Scar tissue forms as a result of injury to the skin. Most often we see it form on the surface of the skin as the wound heals. There are also many different types of scars that can form depending on the severity of the injury. For example, the external c-section scar is just that, a scar. It is often red and somewhat raised, but over time and with proper care, it will disappear. There are also cesarean scar treatments that are very effective in reducing the appearance of c-section scars.
C-section adhesions, on the other hand are more difficult to treat. Adhesions are the deep scar tissue that occurs in the facial layers of the body. These adhesions can adhere or tighten and pull on the abdominal cavity affecting your muscles, organs, bones, nerves or arteries. When this happens it can cause things like bowel blockage, digestion problems, back or abdomen pain. It can also become problematic for future births or C-Sections.
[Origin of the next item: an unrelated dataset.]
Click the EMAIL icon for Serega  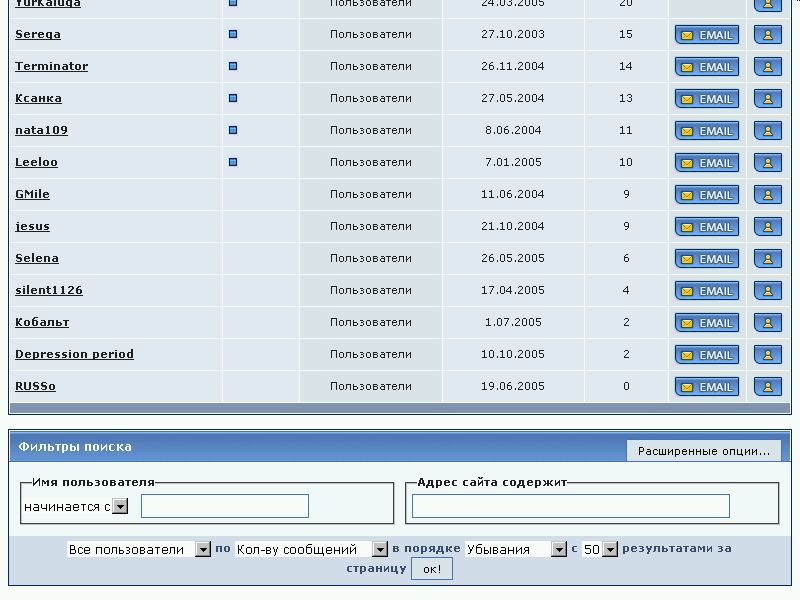(707, 35)
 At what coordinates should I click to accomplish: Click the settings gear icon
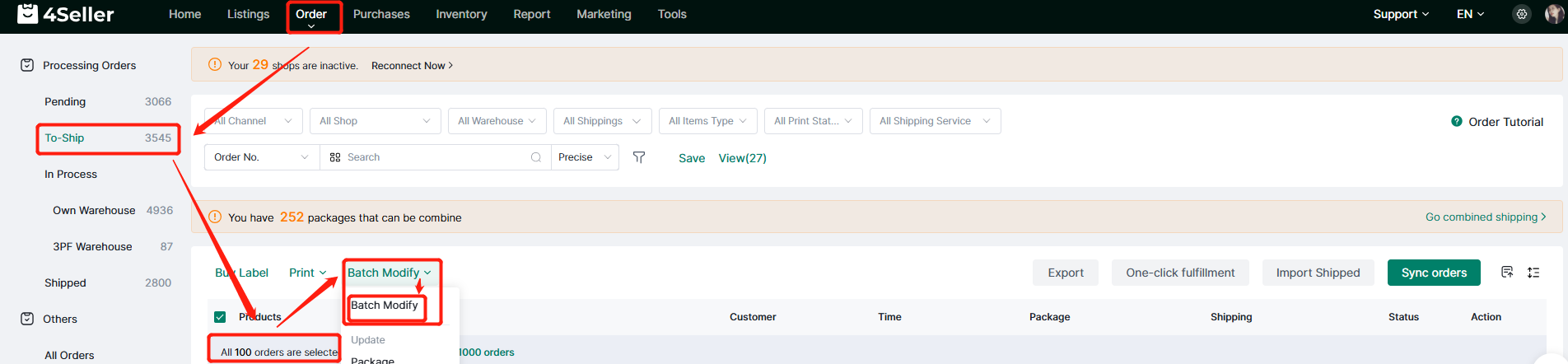1521,14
Of all the C-Section complications, adhesions and scar tissue can be the most troublesome for women and their future health.
Adhesions begin forming almost immediately after surgery and that’s true for any surgery. For most women adhesions are painless, never causing any complications whatsoever, however for others they can be very painful because they can pull, obstruct and intertwine with other organs like the ovaries, uterus, Fallopian tubes, bladder or even cause bowel obstruction. C-Section Adhesions have also been known to interfere with fertility preventing conception.
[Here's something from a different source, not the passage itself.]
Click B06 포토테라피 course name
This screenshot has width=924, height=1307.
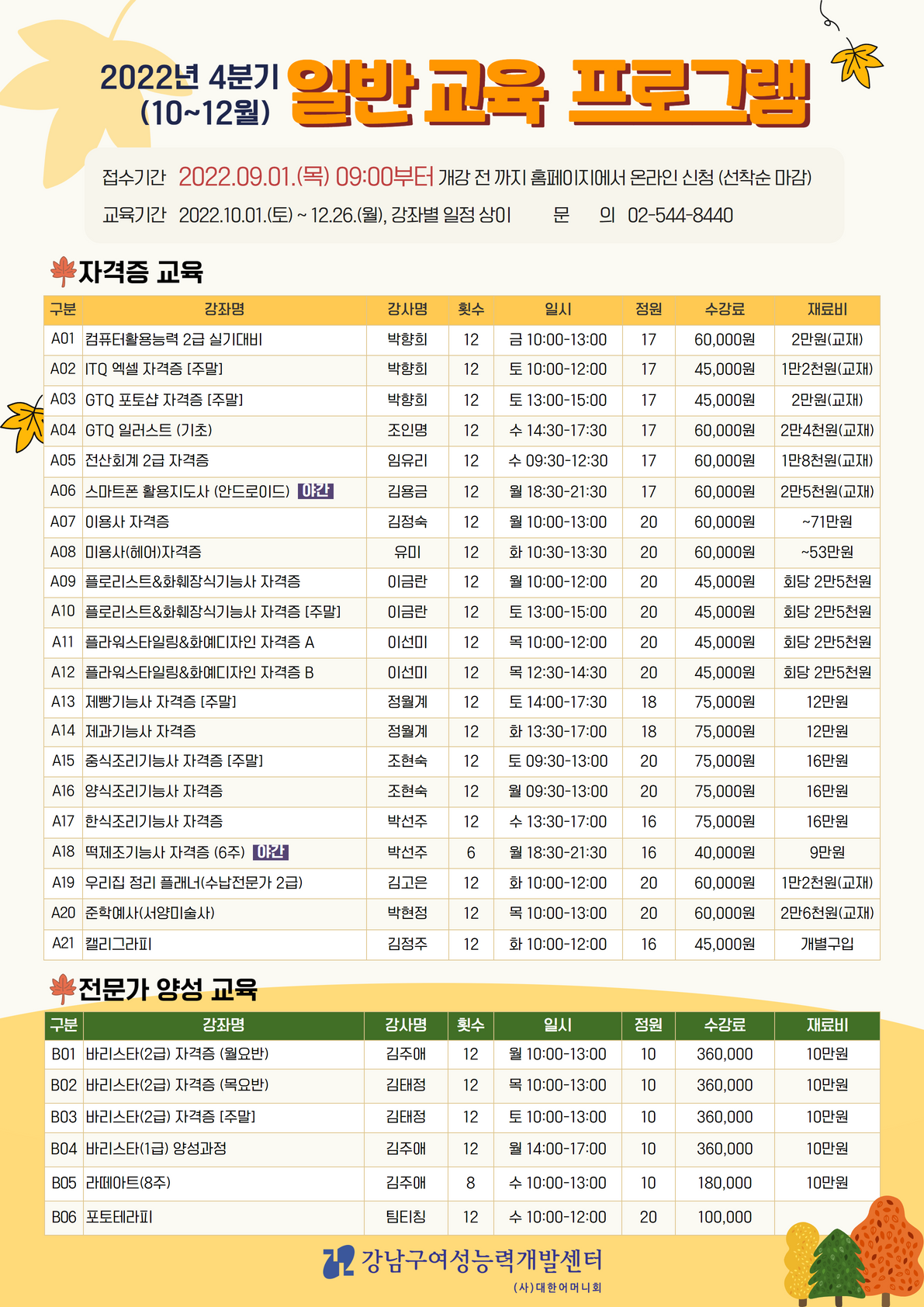(119, 1217)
For women with extensive c-section adhesions and scar tissue complications, especially women experiencing excessive pain or infertility issues, additional surgery to remove the adhesions can help. The good news is that adhesion removal can be done laparoscopically which is much less invasive type of surgery and has a good success rate for relieving pain and improving fertility.
Preventing or Limiting C-Section Adhesions
One of the most difficult things about abdominal adhesions is that they are hard to detect. Adhesions can’t be seen through an X-Ray or ultrasound. Medical research is getting better detection methods, but most detection still comes through either a process of elimination or by your doctor going in and exploring. This can be frustrating for women because the detection process can take a long time.
You can however take a pro-active approach by trying to minimize the formation of adhesions. Medicine has a long way to go in the complete prevention of C-Section adhesions but there are ways to help minimize their formation and painful impact. In fact, self massage therapy has recently been shown to provide some benefit there. More research on the complete benefits of massage therapy is still under investigation, but it’s a good start and many women have found it helpful.